We analyzed the topology of the reaction network generated by high scoring prediction scores. The network topology does not necessarily imply that the resulting pathways are biochemically plausible. Still, as long as the investigation described below, there was nothing unnatural in the generated network topology.
Compound-compound pairs with positive prediction scores were sorted in the descending order, and the top 10%, 30%, 50%, 70% and 90% of the pairs were used to generate a reaction network, where compounds and compound relations were represented as nodes and edges, respectively.

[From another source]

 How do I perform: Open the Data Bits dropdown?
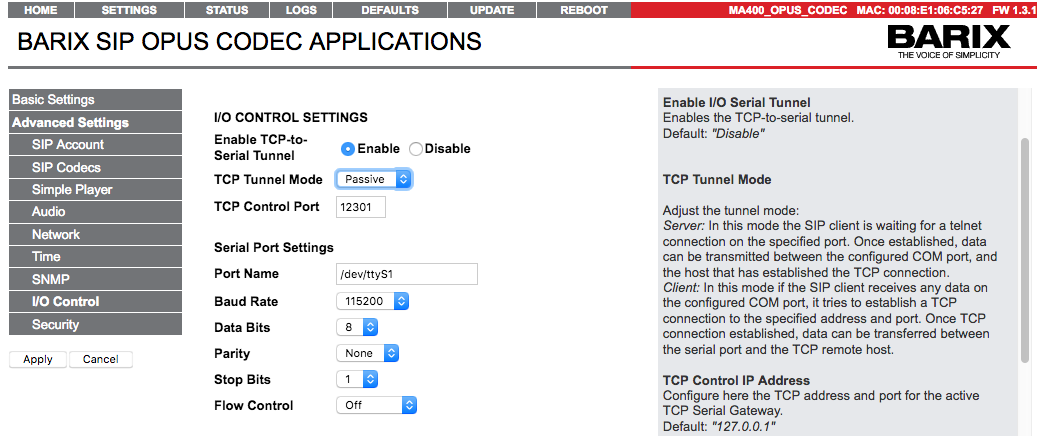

Figure S1 shows the degree distribution of the reaction network generated with the diff-common feature vectors. The network consisting of the KEGG reactant pairs was almost in power law, except the number of nodes with the degree = 1. The generated network with relatively high prediction scores (up to the top 50%) seems to follow power law, although, as the more pairs with lower prediction scores are incorporated into the network, the network topology changes. This would be due to the incorporation of unignorable numbers of false positive pairs. The degree distribution of the networks generated with the diff-only feature vectors did not show significant differences (data not shown).
In contrast, it is observed that the path-length distribution of the network generated with the diff-common and diff-only feature vectors are slightly different, especially when considering higher predictive scores (upto 30%), as shown in Figure S2. This observation may imply that diff-common and diff-only feature vectors may have different behaviors in predicting enzyme-reaction likeness. Especially, placing much emphasis on common feature vectors may affect the predictive performance in the circumstances similar to the pathway-based cross-validation shown in section 4.2.